----- GIVEN ENTRIES -----
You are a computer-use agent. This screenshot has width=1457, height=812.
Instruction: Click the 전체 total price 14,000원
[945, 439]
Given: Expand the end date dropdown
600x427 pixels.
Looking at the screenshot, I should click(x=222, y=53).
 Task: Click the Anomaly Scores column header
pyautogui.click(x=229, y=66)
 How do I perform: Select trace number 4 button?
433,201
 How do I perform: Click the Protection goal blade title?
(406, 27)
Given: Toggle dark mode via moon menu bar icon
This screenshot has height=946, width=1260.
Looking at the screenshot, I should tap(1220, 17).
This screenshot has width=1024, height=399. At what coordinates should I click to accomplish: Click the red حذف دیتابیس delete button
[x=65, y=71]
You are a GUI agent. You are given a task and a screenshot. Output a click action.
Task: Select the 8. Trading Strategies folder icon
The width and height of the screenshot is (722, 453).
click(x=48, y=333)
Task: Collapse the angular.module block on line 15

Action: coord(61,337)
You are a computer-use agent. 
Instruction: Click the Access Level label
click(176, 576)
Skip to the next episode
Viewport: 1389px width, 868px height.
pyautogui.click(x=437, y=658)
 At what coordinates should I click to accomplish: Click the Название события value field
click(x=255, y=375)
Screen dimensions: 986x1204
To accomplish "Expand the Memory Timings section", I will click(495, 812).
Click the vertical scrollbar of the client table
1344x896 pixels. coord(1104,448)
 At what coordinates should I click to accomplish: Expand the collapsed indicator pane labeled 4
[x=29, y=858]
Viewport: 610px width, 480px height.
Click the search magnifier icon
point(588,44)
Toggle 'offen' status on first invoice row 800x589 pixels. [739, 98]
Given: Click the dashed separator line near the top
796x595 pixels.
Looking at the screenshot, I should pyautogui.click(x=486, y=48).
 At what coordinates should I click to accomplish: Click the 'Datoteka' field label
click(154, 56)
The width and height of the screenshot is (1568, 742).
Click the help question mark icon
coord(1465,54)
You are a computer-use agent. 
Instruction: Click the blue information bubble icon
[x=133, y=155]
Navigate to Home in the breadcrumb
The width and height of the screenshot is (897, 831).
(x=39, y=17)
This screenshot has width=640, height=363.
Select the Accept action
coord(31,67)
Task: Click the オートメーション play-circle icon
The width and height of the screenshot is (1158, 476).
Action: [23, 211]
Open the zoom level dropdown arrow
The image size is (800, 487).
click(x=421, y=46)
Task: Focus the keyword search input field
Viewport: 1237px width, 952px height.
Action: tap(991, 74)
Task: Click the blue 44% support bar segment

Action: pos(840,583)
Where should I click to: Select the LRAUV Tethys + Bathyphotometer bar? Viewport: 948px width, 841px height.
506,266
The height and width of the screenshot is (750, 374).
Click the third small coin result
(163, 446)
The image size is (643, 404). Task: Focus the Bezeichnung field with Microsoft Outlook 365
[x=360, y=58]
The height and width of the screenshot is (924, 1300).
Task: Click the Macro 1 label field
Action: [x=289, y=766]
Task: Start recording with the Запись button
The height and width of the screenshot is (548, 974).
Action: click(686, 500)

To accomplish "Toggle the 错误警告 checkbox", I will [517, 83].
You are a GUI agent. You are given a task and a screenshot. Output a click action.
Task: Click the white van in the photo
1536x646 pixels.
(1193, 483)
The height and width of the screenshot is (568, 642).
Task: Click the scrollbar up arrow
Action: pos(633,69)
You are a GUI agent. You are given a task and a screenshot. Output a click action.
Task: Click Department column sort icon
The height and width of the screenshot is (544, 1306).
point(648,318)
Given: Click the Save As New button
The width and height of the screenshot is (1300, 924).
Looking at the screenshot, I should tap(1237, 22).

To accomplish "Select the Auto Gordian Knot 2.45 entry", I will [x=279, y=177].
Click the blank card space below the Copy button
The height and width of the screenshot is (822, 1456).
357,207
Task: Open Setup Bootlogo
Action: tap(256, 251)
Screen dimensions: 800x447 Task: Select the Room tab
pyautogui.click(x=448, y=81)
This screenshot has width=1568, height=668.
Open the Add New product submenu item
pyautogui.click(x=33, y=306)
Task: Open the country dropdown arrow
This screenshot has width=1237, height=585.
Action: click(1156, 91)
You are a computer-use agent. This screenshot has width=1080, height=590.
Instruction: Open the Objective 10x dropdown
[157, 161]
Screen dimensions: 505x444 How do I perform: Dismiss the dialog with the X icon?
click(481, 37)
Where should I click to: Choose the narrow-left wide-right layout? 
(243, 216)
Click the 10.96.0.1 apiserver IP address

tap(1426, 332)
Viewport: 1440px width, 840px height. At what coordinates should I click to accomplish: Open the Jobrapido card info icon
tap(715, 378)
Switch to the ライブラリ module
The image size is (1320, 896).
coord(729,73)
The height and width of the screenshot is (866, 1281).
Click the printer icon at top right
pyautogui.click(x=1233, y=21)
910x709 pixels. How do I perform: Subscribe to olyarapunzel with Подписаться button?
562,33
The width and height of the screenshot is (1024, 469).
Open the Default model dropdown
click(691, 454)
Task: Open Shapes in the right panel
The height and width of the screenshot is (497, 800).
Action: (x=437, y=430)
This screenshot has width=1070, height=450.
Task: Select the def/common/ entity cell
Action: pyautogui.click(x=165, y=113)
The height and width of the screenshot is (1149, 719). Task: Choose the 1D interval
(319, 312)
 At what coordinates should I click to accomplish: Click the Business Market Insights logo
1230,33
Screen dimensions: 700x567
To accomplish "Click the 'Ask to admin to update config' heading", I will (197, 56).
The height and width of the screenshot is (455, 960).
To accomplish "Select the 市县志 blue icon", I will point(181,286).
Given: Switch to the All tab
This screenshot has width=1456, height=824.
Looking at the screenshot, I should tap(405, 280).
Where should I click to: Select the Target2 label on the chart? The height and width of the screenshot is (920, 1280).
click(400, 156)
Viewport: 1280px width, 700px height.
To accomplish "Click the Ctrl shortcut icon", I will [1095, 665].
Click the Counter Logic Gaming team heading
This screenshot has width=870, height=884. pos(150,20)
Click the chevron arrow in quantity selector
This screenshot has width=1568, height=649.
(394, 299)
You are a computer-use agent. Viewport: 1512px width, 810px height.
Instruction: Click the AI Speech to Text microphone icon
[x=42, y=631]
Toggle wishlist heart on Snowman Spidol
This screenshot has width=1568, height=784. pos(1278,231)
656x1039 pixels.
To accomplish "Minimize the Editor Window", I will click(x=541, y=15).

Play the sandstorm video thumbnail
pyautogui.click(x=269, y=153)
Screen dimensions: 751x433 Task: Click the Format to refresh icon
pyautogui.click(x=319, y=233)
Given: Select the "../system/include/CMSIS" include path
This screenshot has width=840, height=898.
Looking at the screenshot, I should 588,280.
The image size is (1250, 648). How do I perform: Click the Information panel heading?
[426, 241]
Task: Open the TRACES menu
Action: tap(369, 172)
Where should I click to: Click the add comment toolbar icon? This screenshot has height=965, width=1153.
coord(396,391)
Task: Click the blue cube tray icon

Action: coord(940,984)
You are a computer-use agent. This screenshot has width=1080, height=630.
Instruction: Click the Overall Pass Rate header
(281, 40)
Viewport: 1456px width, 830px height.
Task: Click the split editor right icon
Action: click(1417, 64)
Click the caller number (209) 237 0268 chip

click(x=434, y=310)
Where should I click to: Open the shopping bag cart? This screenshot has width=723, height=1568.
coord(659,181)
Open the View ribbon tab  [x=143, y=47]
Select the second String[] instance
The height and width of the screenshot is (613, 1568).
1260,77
-----
> _WHAT YOU NEED TO DO_: Restate, word for word and with nothing added, the lines from the first line of the listing through the one where "Given: Click the dashed" stands.

> _EXERCISE SOLUTION_:
You are a computer-use agent. This screenshot has width=1457, height=812.
Instruction: Click the 전체 total price 14,000원
[945, 439]
Given: Expand the end date dropdown
600x427 pixels.
Looking at the screenshot, I should click(x=222, y=53).
 Task: Click the Anomaly Scores column header
pyautogui.click(x=229, y=66)
 How do I perform: Select trace number 4 button?
433,201
 How do I perform: Click the Protection goal blade title?
(406, 27)
Given: Toggle dark mode via moon menu bar icon
This screenshot has height=946, width=1260.
Looking at the screenshot, I should tap(1220, 17).
This screenshot has width=1024, height=399. At what coordinates should I click to accomplish: Click the red حذف دیتابیس delete button
[x=65, y=71]
You are a GUI agent. You are given a task and a screenshot. Output a click action.
Task: Select the 8. Trading Strategies folder icon
The width and height of the screenshot is (722, 453).
click(x=48, y=333)
Task: Collapse the angular.module block on line 15

Action: coord(61,337)
You are a computer-use agent. 
Instruction: Click the Access Level label
click(176, 576)
Skip to the next episode
Viewport: 1389px width, 868px height.
pyautogui.click(x=437, y=658)
 At what coordinates should I click to accomplish: Click the Название события value field
click(x=255, y=375)
Screen dimensions: 986x1204
To accomplish "Expand the Memory Timings section", I will click(495, 812).
Click the vertical scrollbar of the client table
1344x896 pixels. coord(1104,448)
 At what coordinates should I click to accomplish: Expand the collapsed indicator pane labeled 4
[x=29, y=858]
Viewport: 610px width, 480px height.
Click the search magnifier icon
point(588,44)
Toggle 'offen' status on first invoice row 800x589 pixels. [739, 98]
Given: Click the dashed separator line near the top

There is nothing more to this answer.